Йоджана 12-15 км (так в Вики, как у Сюаньцзана - не помню), т.е. это 7200-9000 км по земле, от Дели до Каира по воздуху - примерно 4500 км. В принципе очень похоже.

----------

Ассаджи (27.07.2017), Владимир Николаевич (27.07.2017)

----------


## Владимир Николаевич

> Кстати, не сразу обратил внимание. 
> В тексте "... эта победа одержана им здесь и на всех границах, даже отстоящих отсюда на шестьсот йоджан.."
> Йоджана 12-15 км (так в Вики, как у Сюаньцзана - не помню), т.е. это 7200-9000 км по земле, от Дели до Каира по воздуху - примерно 4500 км. В принципе очень похоже.


Былобы похоже, еслибы хоть какието сведения были о индусах Пиядаса-раджи повоевавших в то время Птолемеев  в Египте, да  заодно и греков в Анатолии.

А я вот только сейчас обратил внимание, ещё и по другому направлению
-и еще южнее до Тамбапанни*."
(*) Тамбапанни – название о-ва Цейлон

----------


## Владимир Николаевич

Ксати вот эти махаматры, это махамантрин(ы). Великие мантрины. 
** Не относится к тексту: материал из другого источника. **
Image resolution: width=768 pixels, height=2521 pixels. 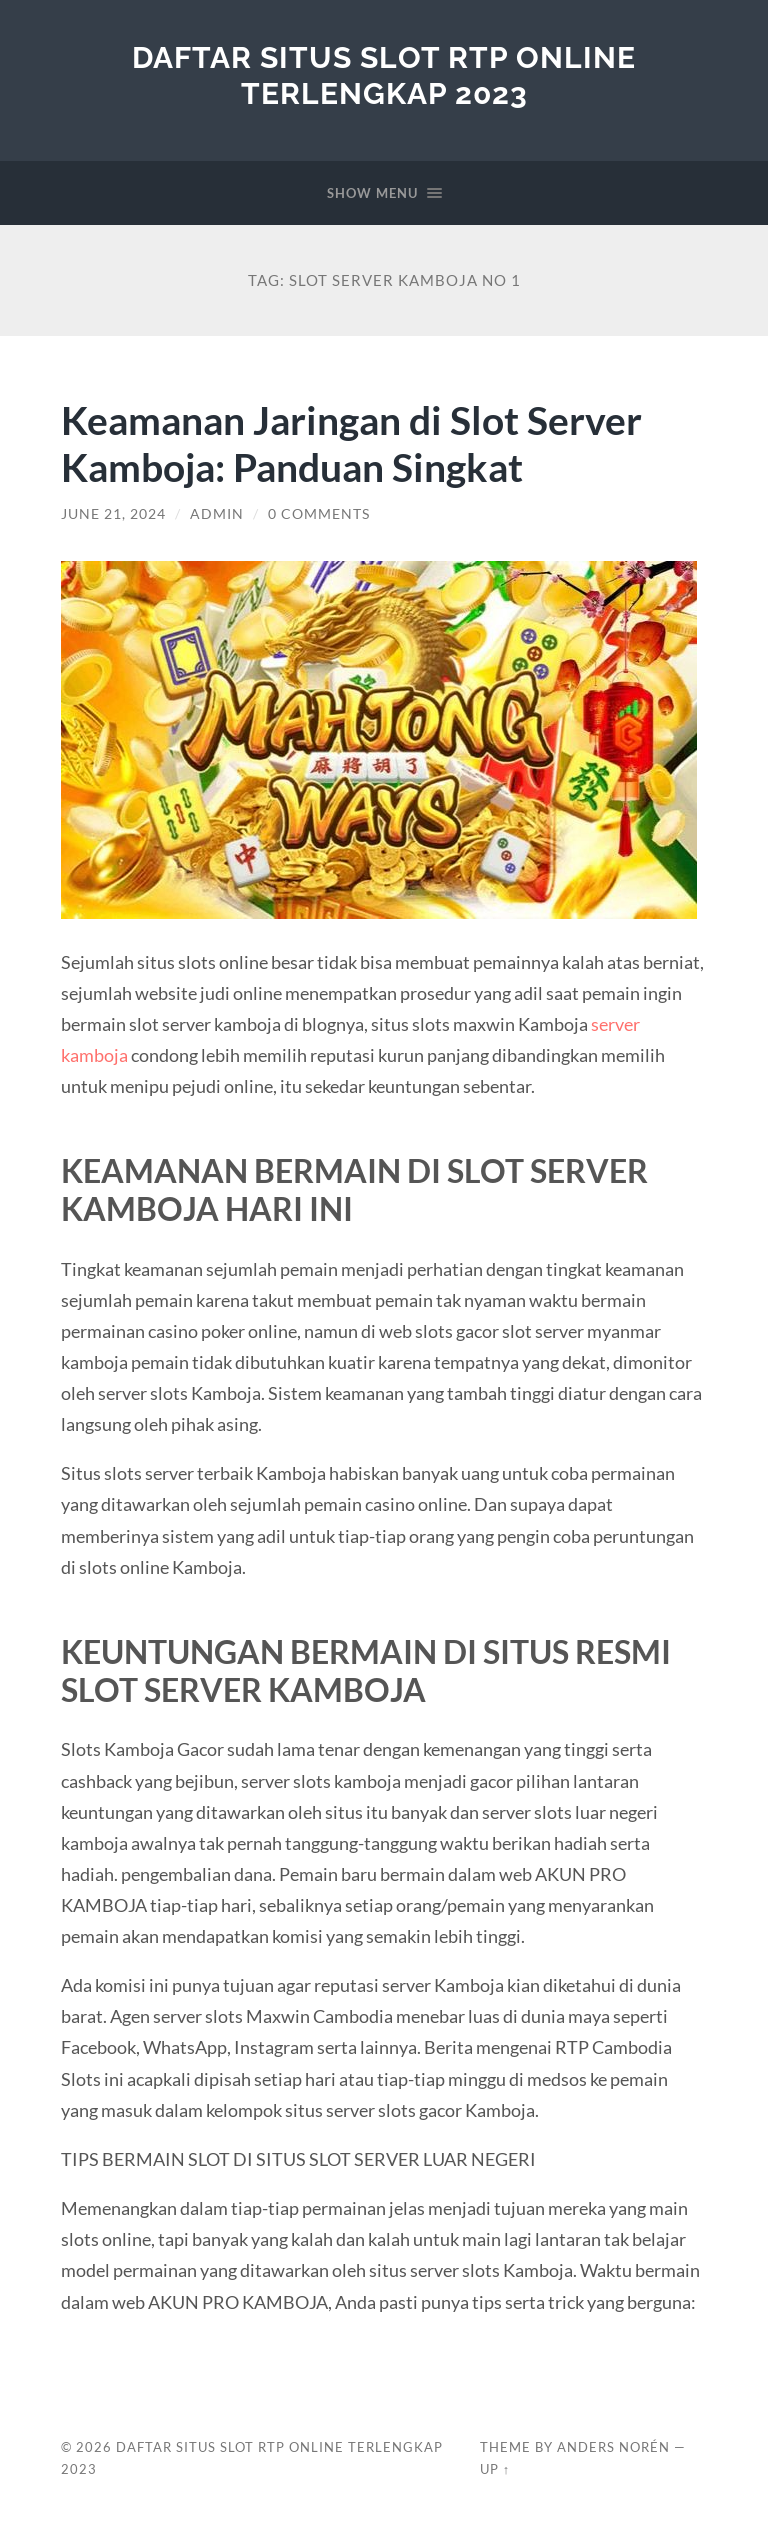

Мантрин часто встречается как названия советников радж. И это дало повод некоторым исследователям считать, что у радж были советниками йоги и тантрики (Уважаемый       @*Shus*, у Вас также есть на сайте, в какомто из переводов такое мнение).

Но это не так. Мантрин это значит , чтото типа - тайный советник, статский советник, думник.
Или как были при царе - думные дяки (это такая чисто светская управленческая должность была)

----------


## Shus

> Ксати вот эти махаматры, это махамантрин(ы). Великие мантрины. 
> 
> Мантрин часто встречается как названия советников радж. И это дало повод некоторым исследователям считать, что у радж были советниками йоги и тантрики (Уважаемый       @*Shus*, у Вас также есть на сайте, в какомто из переводов такое мнение).
> 
> Но это не так. Мантрин это значит , чтото типа - тайный советник, статский советник, думник.
> Или как были при царе - думные дяки (это такая чисто светская управленческая должность была)
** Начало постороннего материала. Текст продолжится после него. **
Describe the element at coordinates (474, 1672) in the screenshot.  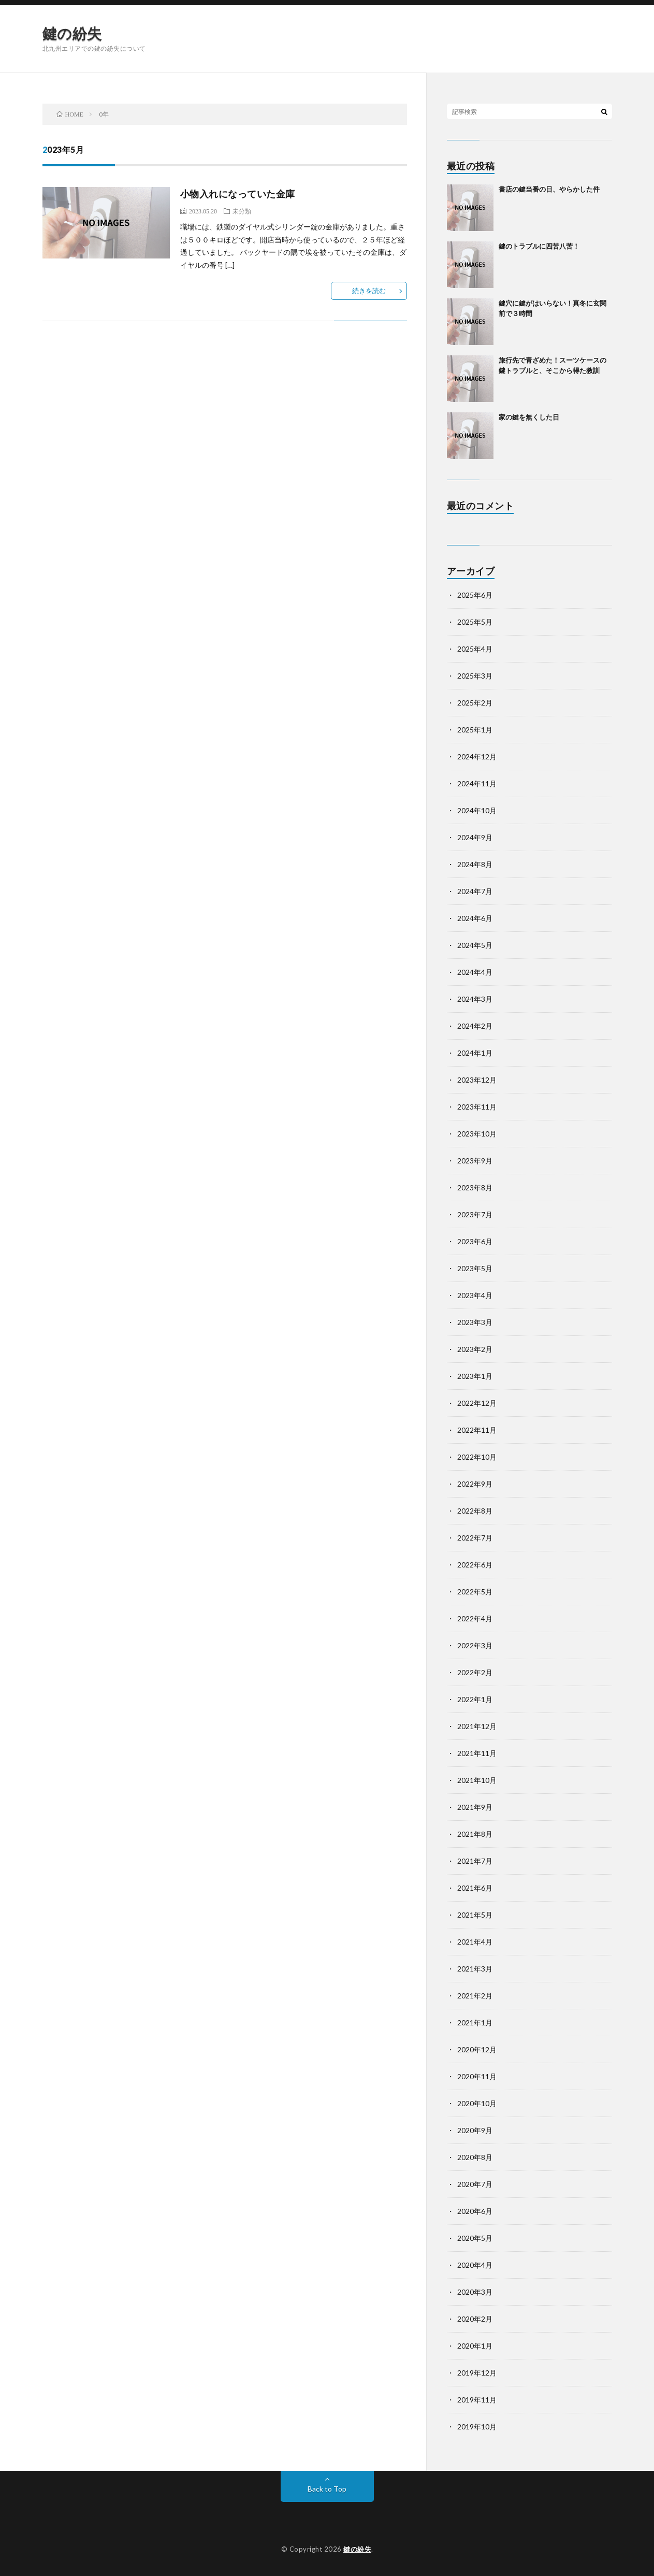
I see `2022年2月` at that location.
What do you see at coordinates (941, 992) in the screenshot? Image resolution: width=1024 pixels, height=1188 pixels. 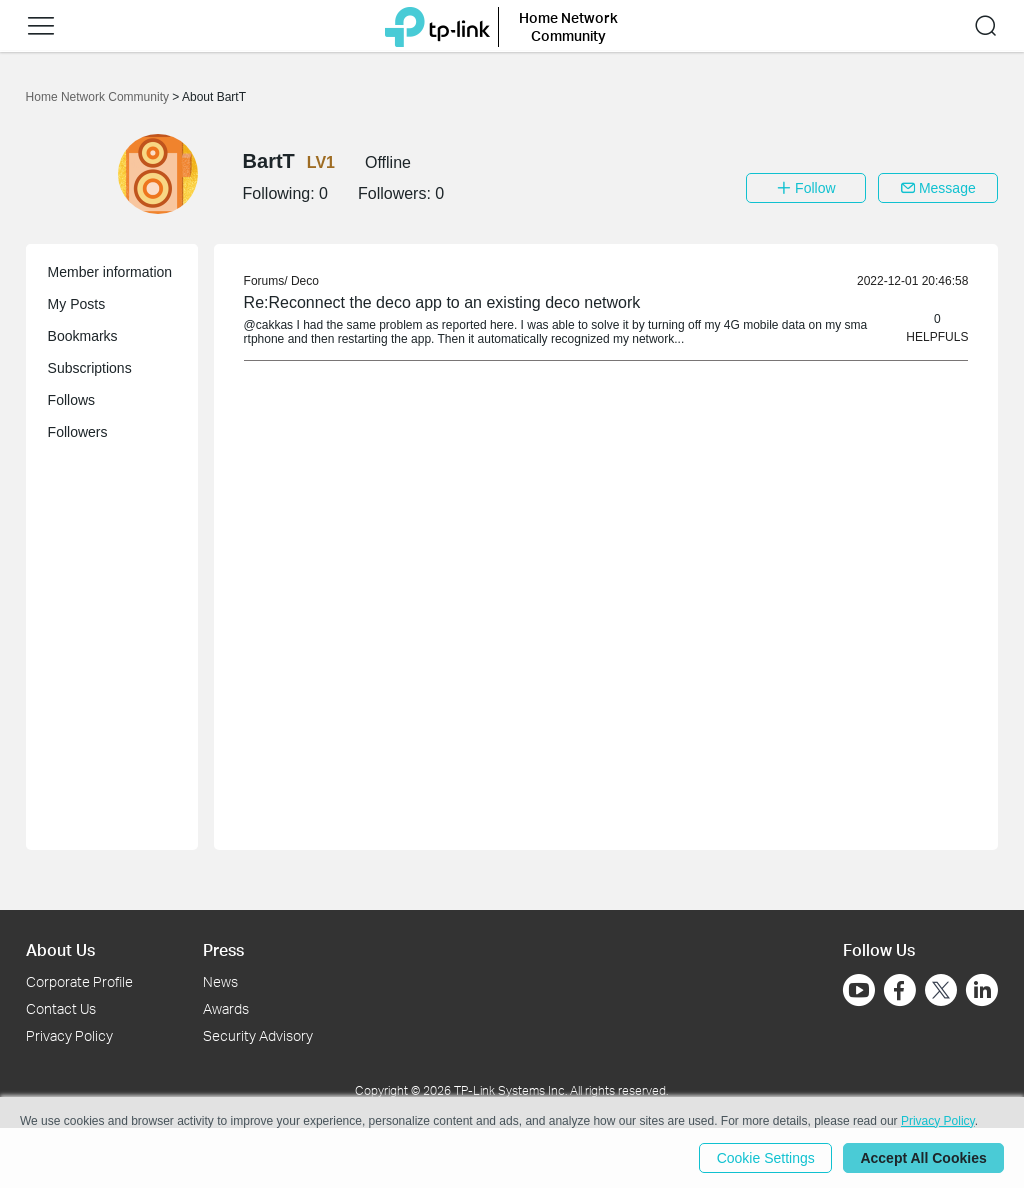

Да, мантрин - это советник, член королевского совета и т.п. Это разобрано и описано у Дэвидсона. Махаматра - это, вероятно, на пракрите.
Позднее это слово стало также употребляться (обычно в дотантрический период) в отношении тех, кто практиковал ритуалы с мантрами/дхарани.
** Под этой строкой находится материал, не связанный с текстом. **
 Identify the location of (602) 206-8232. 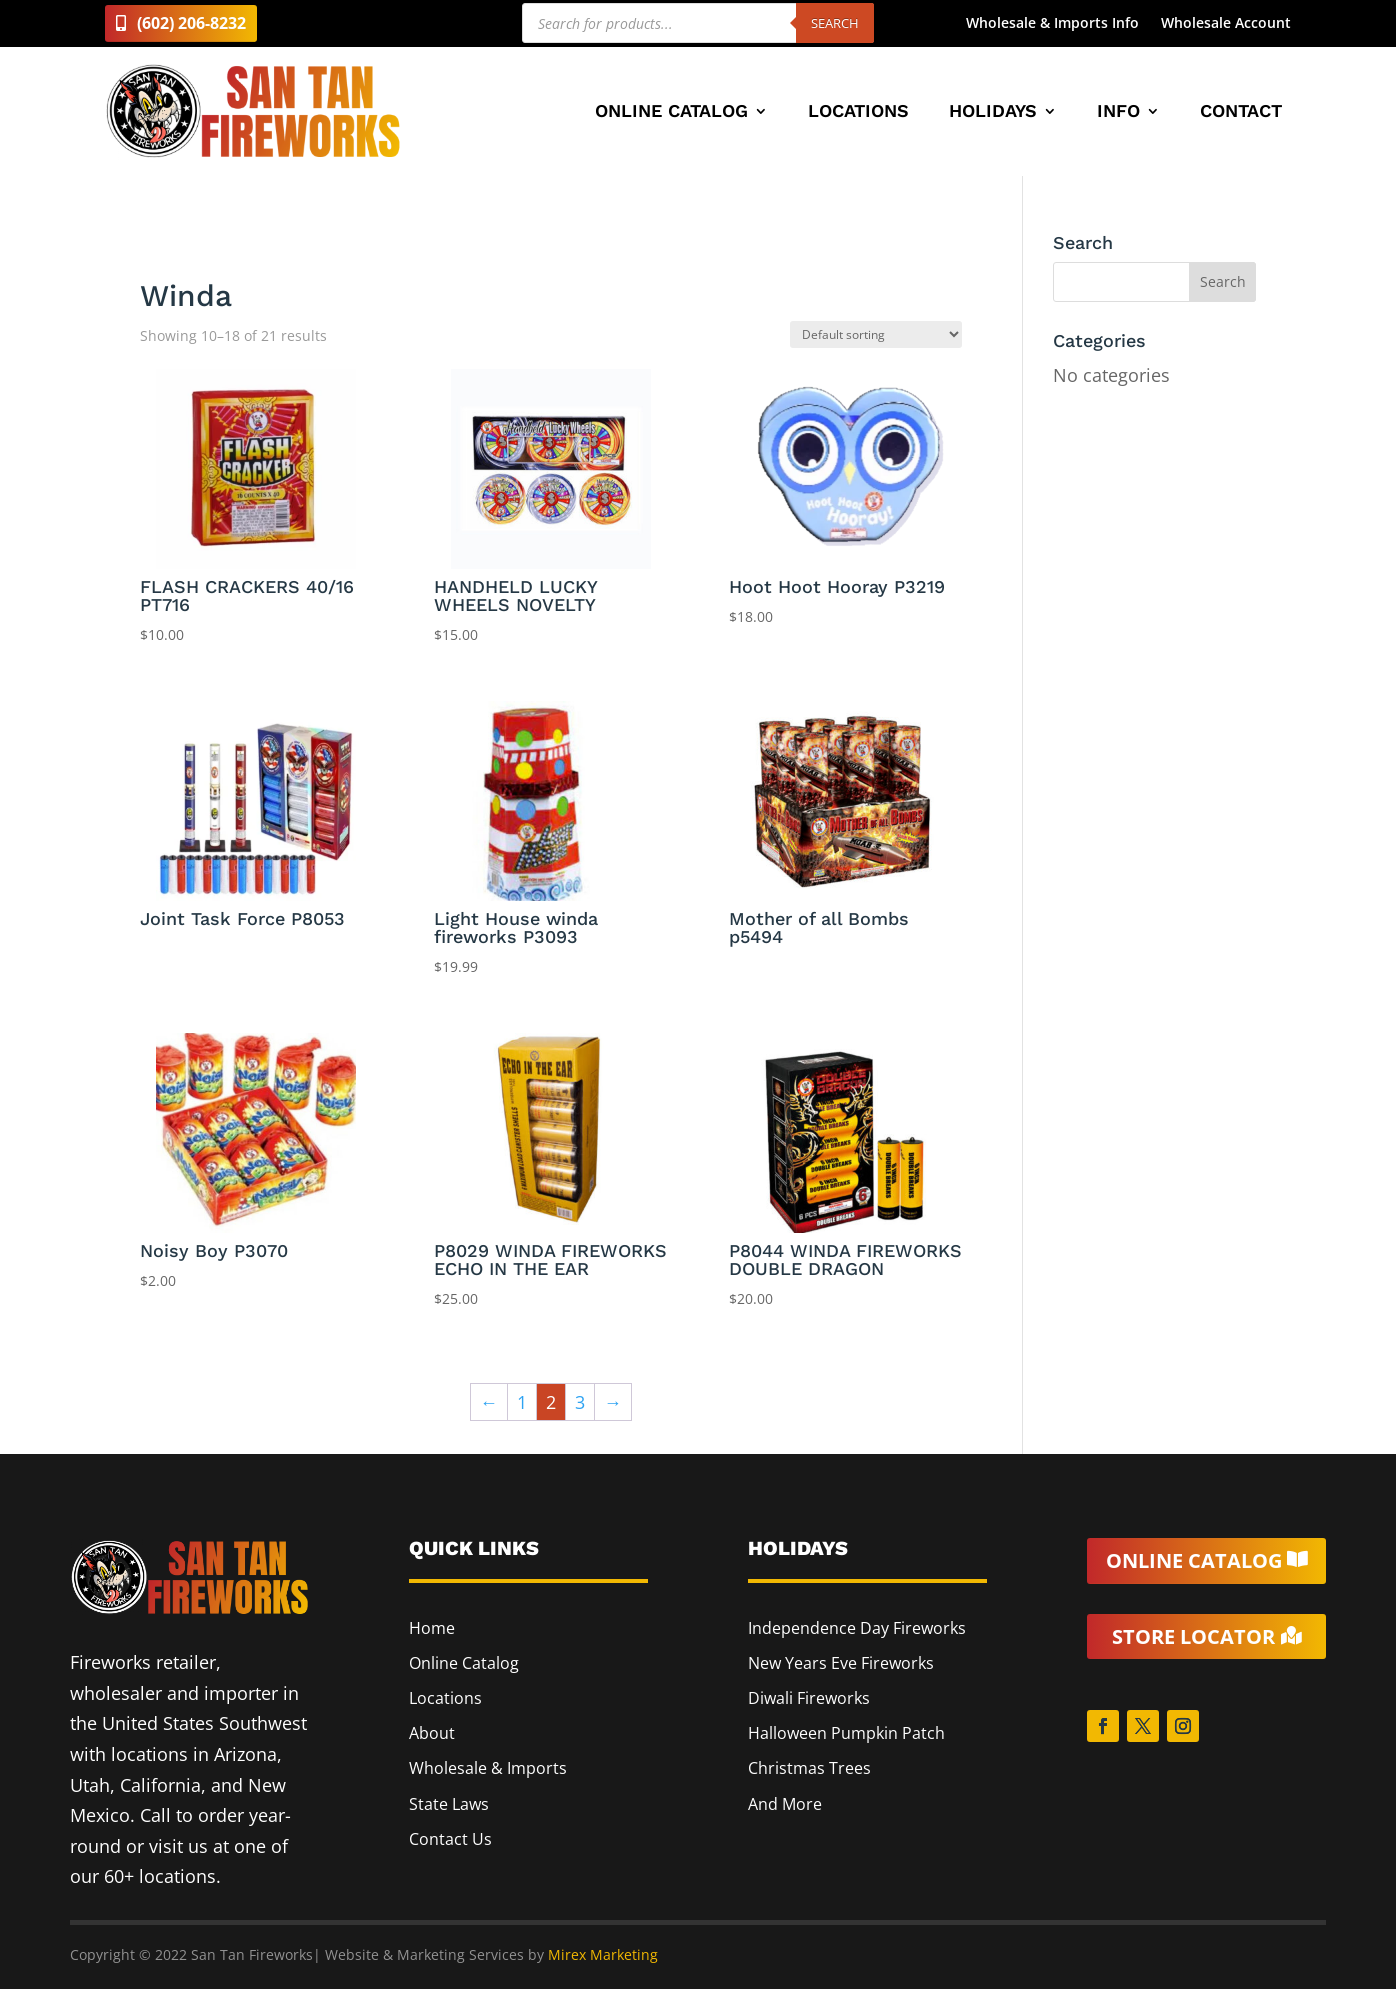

> Былобы похоже, еслибы хоть какието сведения были о индусах Пиядаса-раджи повоевавших в то время Птолемеев  в Египте, да  заодно и греков в Анатолии.


А он, НЯП, вообще не воевал за пределами Индо-гангской равнины. Тем не менее эдикты Ашоки разбросаны по всему Индостану (см. соотв. карту). 
Возможно были посольства, которым в этих странах оказали соответствующий прием. А может обычное императорское бахвальство.
Здесь главное правильное указание современных Ашоке стран и правителей, которые хорошо известны ученым (ну и расстояние более или менее совпадает).

----------

Владимир Николаевич (28.07.2017)

----------


## Крымский

> Тем не менее эдикты Ашоки разбросаны по всему Индостану (см. соотв. карту). 
> Возможно были посольства, которым в этих странах оказали соответствующий прием. А может обычное императорское бахвальство.
> Здесь главное правильное указание современных Ашоке стран и правителей, которые хорошо известны ученым (ну и расстояние более или менее совпадает).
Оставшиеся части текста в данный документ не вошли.